No, no, and no. I know the ethic here is “edit later,” but I’m kind of in the Richard Rhodes/”How to Write” camp when it comes to thinking why should I purposely load my writing with crap I know I’ll have to edit out later to meet some artificial word count total when I should instead concentrate on making my writing better, economizing on time in the process?

Do I have such tricks? Yes. I’ll do a little Virginia Woolf repletion once and a while – but it’s for effect – I hope – rather than word-count padding. Or word – count padding, I should say, increasing the word count in that phrase from two to four in the process.

Then there’s this, which is even worse:
Over complicate everything: "And he did then, with much gusto, verily grip his fingers around the weisswurst, a german sausage made from the meat of veal, otherwise known as baby cows or calves."

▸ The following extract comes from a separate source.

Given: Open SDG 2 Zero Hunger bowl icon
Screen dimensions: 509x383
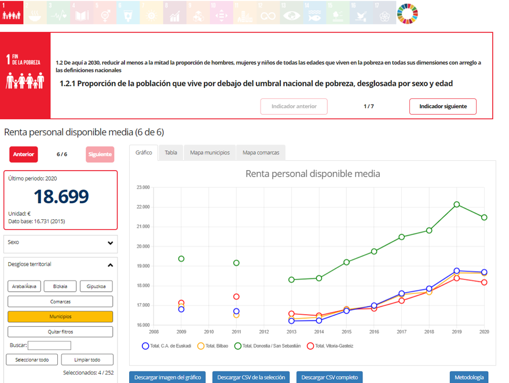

(This isn't mine, but a firend of mine's) Complain: "I hate so and so. She ticks me off so much. She's always telling me that I have to edit instead of rewriting everthing. I don't want to edit. I want to rewrite it. And who is she to tell me to edit? She's not an editor."

Flower language: make a character that sort of rambles on and on "Her hair was every color imaginable--blue, purple, red, green, black, brown et cetera (always two words--it's proper and boosts your word count), et cetera, ad infinitum, ad nauseum, amen."
This leaps right over John Steinbeck’s desire for occasional hooptedoodle right into the poodle factory where you’ll find yourself concentrating too much on mundane details and forgetting that your reader wants your characters to tell the story – and even tell them what they look like through action rather than description. A good writer gets out of the way of his or her characters. This kind of writing just puts the writer in the way, like my kids in front of the TV when I’m trying to watch.

I know the joke here is that the word count is an illusion, but they can’t track stats on NaNoWriMo if they’re saying “At the end of the month, have written a good book.” No. That’s too subjective. It’s easier to build little bar charts focusing on word count rather than on quality – though they can tout that “Water for Elephants” was a NaNoWriMo originee, so quality is there! Meh, I say. I’m only doing NaNoWriMo this year for fun anyway. The word count is secondary. I’m a lot more worried about getting my characters to the final destination than I am about how many words I can use to get them there.